Run script in multiple machines in parallel - bash

I am interested to know the best way to start a script in the background in multiple machines as fast as possible. Currently, I'm doing this
Run for each IP address
ssh user#ip -t "perl ~/setup.pl >& ~/log &" &
But this takes time as it individually tries to SSH into each one by one to start the setup.pl in the background in that machine. This takes time as I've got a large number of machines to start this script on.
I tried using GNU parallel, but couldn't get it to work properly:
seq COUNT | parallel -j 1 -u -S ip1,ip2,... perl ~/setup.pl >& ~/log
But it doesn't seem to work, I see the script started by GNU parallel in the target machine, but it's stagnant. I don't see anything in the log.
What am I doing wrong in using the GNU parallel?

GNU Parallel assumes per default that it does not matter which machine it runs a job on - which is normally true for computations. In your case it matters greatly: You want one job on each of the machine. Also GNU Parallel will give a number as argument to setup.pl, and you clearly do not want that.
Luckily GNU Parallel does support what you want using --nonall:
http://www.gnu.org/software/parallel/man.html#example__running_the_same_command_on_remote_computers
I encourage you to read and understand the rest of the examples, too.

I recommend that you use pdsh
It allows you to run the same command on multiple machines
Usage:
pdsh -w machine1,machine2,...,machineN <command>
It might not be included in your distribution of linux so get it through yum or apt

Try to wrap ssh user#ip -t "perl ~/setup.pl >& ~/log &" & in the shell script, and run for each ip address ./mysctipt.sh &

Related

Parallel execution of a command on few boxes over ssh (using bash)

What would be the cleanest way to execute same command remotely on several boxes with joint output to console?
For instance, I would like to tail logs from several boxes all together in my console as one output.
Definitely GNU parallel is a nice tool for parallelizing things in the shell. It also has reasonable remote execution capabilities.
It can be as easy as
parallel -S $SERVER1 -S $SERVER2 echo ::: running on more hosts

Running bash scripts in parallel

I would like to run commands in parallel.
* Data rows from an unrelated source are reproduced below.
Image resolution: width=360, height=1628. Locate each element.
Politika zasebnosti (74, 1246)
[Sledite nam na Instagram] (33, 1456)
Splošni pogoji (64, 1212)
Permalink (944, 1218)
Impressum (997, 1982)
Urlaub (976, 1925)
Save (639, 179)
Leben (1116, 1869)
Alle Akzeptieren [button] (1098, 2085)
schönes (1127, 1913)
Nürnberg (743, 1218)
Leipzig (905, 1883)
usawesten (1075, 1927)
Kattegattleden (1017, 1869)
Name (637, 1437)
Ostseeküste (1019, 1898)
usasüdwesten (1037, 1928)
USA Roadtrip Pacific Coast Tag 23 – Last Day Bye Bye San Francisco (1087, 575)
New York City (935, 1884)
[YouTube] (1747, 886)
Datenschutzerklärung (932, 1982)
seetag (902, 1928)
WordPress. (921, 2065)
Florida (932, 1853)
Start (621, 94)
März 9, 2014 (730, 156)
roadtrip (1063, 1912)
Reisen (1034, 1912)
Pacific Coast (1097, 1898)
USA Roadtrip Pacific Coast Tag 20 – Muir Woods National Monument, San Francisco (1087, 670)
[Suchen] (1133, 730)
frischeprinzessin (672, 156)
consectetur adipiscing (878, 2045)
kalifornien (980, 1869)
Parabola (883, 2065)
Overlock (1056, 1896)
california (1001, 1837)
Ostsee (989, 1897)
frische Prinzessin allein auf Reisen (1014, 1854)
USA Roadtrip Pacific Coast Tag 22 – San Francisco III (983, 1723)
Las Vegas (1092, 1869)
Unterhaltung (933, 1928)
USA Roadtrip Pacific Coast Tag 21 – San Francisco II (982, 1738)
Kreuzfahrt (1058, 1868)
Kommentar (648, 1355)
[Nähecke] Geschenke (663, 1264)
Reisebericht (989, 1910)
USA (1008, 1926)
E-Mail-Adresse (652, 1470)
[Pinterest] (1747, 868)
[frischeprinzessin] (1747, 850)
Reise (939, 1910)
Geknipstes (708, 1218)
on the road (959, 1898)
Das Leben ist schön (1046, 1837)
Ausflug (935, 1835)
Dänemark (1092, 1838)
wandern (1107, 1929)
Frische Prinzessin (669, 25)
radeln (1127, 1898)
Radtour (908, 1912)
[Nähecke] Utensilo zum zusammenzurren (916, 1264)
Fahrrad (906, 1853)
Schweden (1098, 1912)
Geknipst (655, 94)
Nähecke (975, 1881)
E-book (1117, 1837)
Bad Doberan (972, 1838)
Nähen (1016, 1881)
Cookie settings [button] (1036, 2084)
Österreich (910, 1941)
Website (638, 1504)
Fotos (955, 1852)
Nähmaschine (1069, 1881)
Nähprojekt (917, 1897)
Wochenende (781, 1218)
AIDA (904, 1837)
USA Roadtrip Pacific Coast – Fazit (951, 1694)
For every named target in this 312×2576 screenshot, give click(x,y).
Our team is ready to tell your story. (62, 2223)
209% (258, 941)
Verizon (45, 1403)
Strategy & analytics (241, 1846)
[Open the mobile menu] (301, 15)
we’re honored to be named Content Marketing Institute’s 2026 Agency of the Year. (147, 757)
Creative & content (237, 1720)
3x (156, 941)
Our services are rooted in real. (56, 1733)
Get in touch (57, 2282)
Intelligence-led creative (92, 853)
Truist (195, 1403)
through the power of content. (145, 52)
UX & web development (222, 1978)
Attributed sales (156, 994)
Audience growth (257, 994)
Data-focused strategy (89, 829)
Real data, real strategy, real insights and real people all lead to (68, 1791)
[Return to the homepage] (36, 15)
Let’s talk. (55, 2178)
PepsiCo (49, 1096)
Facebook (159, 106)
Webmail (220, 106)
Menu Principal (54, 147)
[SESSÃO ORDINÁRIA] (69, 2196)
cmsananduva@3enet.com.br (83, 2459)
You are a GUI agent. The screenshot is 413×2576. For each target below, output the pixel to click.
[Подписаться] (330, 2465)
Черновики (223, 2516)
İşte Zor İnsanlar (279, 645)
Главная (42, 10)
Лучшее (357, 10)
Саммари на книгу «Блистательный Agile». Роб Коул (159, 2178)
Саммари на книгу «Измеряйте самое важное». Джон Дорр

So that if one fails, the whole job exists as failure. How can I do that? More specifically, I would like to run aws sync commands in parallel. I have 5 aws sync commands that run sequentially. I would like them to run in parallel so that if one fails, the whole job fails. How can I do that?
GNU Parallel is a really handy and powerful tool that works with anything bash
http://www.gnu.org/software/parallel/
https://www.youtube.com/watch?v=OpaiGYxkSuQ
# run lines from a file, 8 at a time
cat commands.txt | parallel --eta -j 8 "{}"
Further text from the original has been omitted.